The Iraqi cabinet in March approved steps to diversify export routes in case of a blockage at Hormuz, including the possible revival of disused pipelines through Syria and Lebanon and a separate line into Saudi Arabia. Kuwaiti Oil Minister Hani Hussein was evaluating plans to truck its oil overland for export from Saudi or U.A.E. ports, Kuwait newspaper Al-Anba reported March 4.
Qatar, the world’s largest exporter of liquefied natural gas, relies completely on the waterway for sales of its 77 million tons of annual capacity.
Should there be a closure of Hormuz it would hurt Iran as well because the nation also exports crude through the Strait, a geographical and commercial reality that suggests the Islamic republic may not act on its threats. Most Gulf oil ministers say a closure is unlikely.
“If you believe Hormuz will be closed, I will sell you the Empire State or the Egyptian pyramids,” Ali al-Naimi said in a March 20 briefing with reporters in Doha, Qatar.
In 2003, the six nations comprising the Gulf Cooperation Council -- Saudi Arabia, the U.A.E., Kuwait, Qatar, Bahrain and Oman -- began weighing a regional plan to build a pipeline from southern Iraq through Kuwait and Saudi Arabia to Oman. The Arab group decided in 2007 not to proceed, Mustafa Alani, an analyst at the Geneva-based Gulf Research Center, said in a February interview.
The group’s failure to agree on a coordinated plan for exports left shipments from the Gulf vulnerable, especially cargoes to buyers in Asia, said Alani, who published a report at the time examining the potential pipeline routes.
“Any move by Iran to shut off this channel or hamper the passage of vessels in retaliation to the sanctions would have catastrophic consequences for Asia,” Vienna-based consultant JBC Energy GmbH said in a March report. National Commercial Bank said in a report the same month that crude would rise to $200 a barrel within 72 hours of any attack on the Strait.
The U.S. announced additional sanctions yesterday on Iran targeting its weapons proliferation networks and “front companies” helping to evade international sanctions.

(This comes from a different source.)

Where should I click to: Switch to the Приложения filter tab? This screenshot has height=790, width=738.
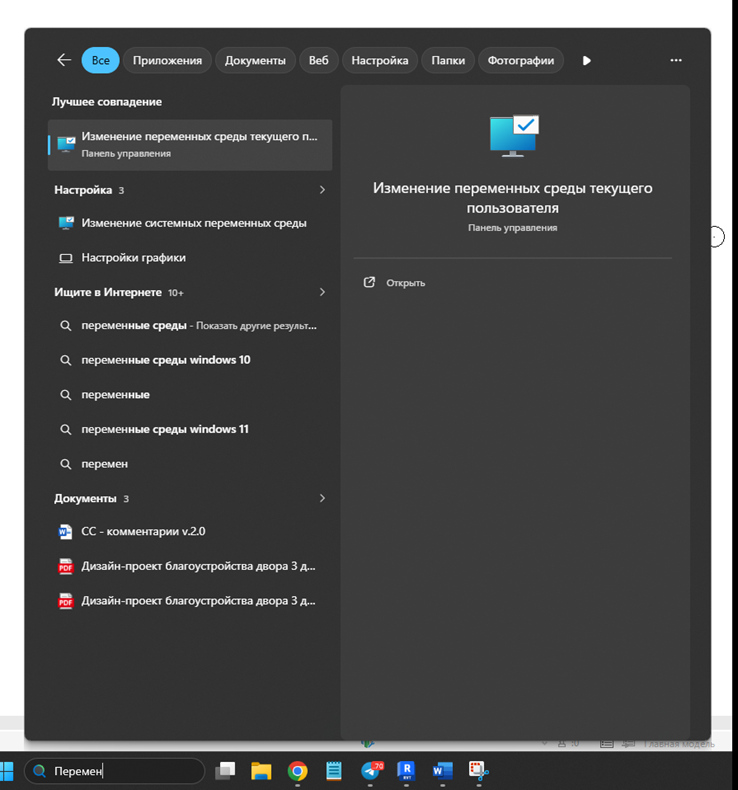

The action is intended to disrupt Iran’s “nuclear and ballistic missile programs as well as its deceptive efforts to use front companies to sell and move its oil,” the U.S. Treasury said in a statement. Iran says its nuclear research is for civilian use only and denies it is making weapons.
Pricing the Exports
The first exports of oil via the pipeline to Fujairah will be priced at the same level as Murban crude loaded inside the Persian Gulf, three people with knowledge of the matter said earlier this week. Abu Dhabi National Oil Co. may later devise a separate formula including a premium to account for the cost of using the pipeline, said the people, who asked not to be identified because the matter is confidential. An Adnoc official said the company won’t comment on pricing details.
Fujairah may also be used for energy imports. The U.A.E. already buys cargoes of liquefied natural gas to supplement its own domestic gas supply for power stations.
Two Abu Dhabi state-owned investment funds, Mubadala Development Co. and International Petroleum Investment Co., were seeking international banks and contractors to advise them on financing and construction plans for an LNG import terminal at Fujairah, two people with knowledge of the project said in May, declining to be identified because the talks are confidential.